Tomás Gómez, último "daño colateral" de la cadena

El pacto judicial entre PP y PSOE provoca una oleada de rechazos y rebeliones

Gallardón saca pecho de su reforma del CGPJ. La práctica totalidad del arco parlamentario secundó su polémica iniciativa. Pero el pacto de los jueces ha provocado rechazos y sublevaciones. Asociaciones de jueces y fiscales, Rosa Díez y Tomás Gomez están entre los indignados.

El ministro de Justicia, Alberto Ruiz-Gallardón.
El ministro de Justicia, Alberto Ruiz-Gallardón. Efe

Ruiz-Gallardón se mostró muy ufano con el resplado político logrado para su reforma del CGPJ. El acuerdo con la práctica totalidad de las fuerzas parlamentarias, en especial el PSOE, sacó adelante una iniciativa diametralmente contraria al lo prometido en el programa del PP y lo defendido por el propio ministro de Justicia hace apenas dos años. No han sido, finalmente, los profesionales de la judicatura quienes elegirían a su órgano de gobierno. Todo seguiría como hasta ahora. Reparto de sillas entre las dos principales fuerzas parlamentarias y la "pedrea" para los grupos menores, PNV, CiU e IU. Y ¿todos contentos?

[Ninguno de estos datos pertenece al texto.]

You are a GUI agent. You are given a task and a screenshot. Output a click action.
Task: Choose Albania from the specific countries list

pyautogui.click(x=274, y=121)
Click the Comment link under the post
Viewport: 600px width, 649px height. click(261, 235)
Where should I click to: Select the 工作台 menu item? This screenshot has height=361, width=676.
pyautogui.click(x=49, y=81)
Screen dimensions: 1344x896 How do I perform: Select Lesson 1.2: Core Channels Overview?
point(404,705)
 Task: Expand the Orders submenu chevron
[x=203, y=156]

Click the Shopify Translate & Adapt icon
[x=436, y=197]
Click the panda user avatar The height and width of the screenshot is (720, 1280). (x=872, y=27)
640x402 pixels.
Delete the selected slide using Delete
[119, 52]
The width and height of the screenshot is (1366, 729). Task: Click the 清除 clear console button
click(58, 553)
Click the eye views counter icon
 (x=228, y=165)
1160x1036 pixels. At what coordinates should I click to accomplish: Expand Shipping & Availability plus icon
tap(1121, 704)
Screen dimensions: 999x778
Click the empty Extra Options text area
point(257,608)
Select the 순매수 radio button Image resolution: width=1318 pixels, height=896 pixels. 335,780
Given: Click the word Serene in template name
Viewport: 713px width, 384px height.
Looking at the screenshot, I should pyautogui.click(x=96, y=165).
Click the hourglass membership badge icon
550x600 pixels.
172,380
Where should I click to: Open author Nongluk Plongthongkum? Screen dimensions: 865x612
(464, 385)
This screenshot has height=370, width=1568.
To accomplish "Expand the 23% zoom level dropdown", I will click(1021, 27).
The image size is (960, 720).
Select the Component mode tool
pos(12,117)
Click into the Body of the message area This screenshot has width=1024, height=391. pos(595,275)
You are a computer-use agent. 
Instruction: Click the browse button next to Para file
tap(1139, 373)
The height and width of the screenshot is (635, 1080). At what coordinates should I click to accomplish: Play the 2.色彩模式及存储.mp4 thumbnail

"Tenemos que acabar con la politización de la Justicia que perciben todos los españoles", declaró Gallardón a principios de 2012, cuando presentó su primera reforma del Consejo. Aquel discurso quedó en nada. El Gobierno del PP se olvidó de sus promesas, de su programa y de su electorado. Y el PSOE se sumó alegremente al reparto. Finalmente, el poder Judicial seguiría controlado y dirigido desde el poder Ejecutivo y el Legislativo.

Gallardón ha justificado ahora su clamoroso paso atrás en el apoyo recibido tanto en el Parlamento como en los avales que han presentado las candidaturas de los jueces. Cierto lo primero pero falso lo segundo, puesto que alguos de los candidatos con más apoyos entre sus compañeros juees se han quedado fuera, como es el caso de Rocío Pérez, magistrada de la Audiencia de Madrid.

JUECES CONSERVADORES.- El ministro Gallardón ha castigado a la asociación mayoritaria de la profesión, la APM, de orientación conservadora y con quién rompió relaciones en el curso de la tramitación de la reforma. Los vocales sugeridos por el PP por el cupo judicial, al margen de Fernando Grande-Marlaska, son miembros de esta asociación pero se presentaron por libre, sin recibir ni recabar los avales de sus compañeros. También la asociación conservadora Francisco de Vitoria ha denunciado la nueva reforma en términos muy duros y ha rechazado participar en la elección de vocales para el Consejo.

FISCALES.- Otro movimiento de rechazo al proyecto gubernamental es el de la familia fiscal ya que por primera vez ningún mimebro de la carrera ha accedido a un solo puesto en el máximo órgano de dirección de la magistratura. Pese a que son precisamente fiscales los dos negociaciadores del apaño, Gallardón por el Gobierno y Camacho por parte del PSOE, no han tenido a bien acoger en la nueva estructura judicial a ninguno de sus compañeros, lo que ha provocado una reacción de malestar y sorpresa.

UPyD.- En el arco parlamentario, la voz más crítica con el acuerdo ha sido la de Rosa Díez, presidenta de UPyD, quien tachó de "absolutamente vergonzoso" el enjuague parlamentario y acusó a los firmantes de "burlarse del sistema parlamentario tras repartirse la tarta de los puestos del Consejo". Díez anunció que va a presentar recurso ante el Constitucional contra esta iniciativa por considerarla "indecente".

TOMAS GOMEZ.- El jefe de filas de los socialistas madrileños, Tomás Gómez, también se ha rebotado con el pacto judicial, aunque por motivos diferentes. No lo ha hecho con Gallardón, sino con su secretario general, con Rubalcaba, a quien considera responsable de no haber impedido la designación de Francisco Martínez Tristán por las filas del PP. La sala de los Contencioso Administrativo que preside este juez se ha hecho cargo de los recursos contra la privatización de la gestión de seis hospitales madrileños. La reacción de Gómez contra Ferraz ha sido furibunda y este jueves, horas antes de que el Senado procediera a validar los nombramientos del Consejo, anunció que renunciaba su escaño en la Cámara Alta. Camufló su enojo contra Rubalcaba con un ataque al PP por su "desmantelamiento" de la sanidad madrileña. Otro pulso de Gómez a Rubalcaba. Ahora, los socialistas madrileños tendrán que designar un sustituto que ocupe la vacante de Gómez en el Senado.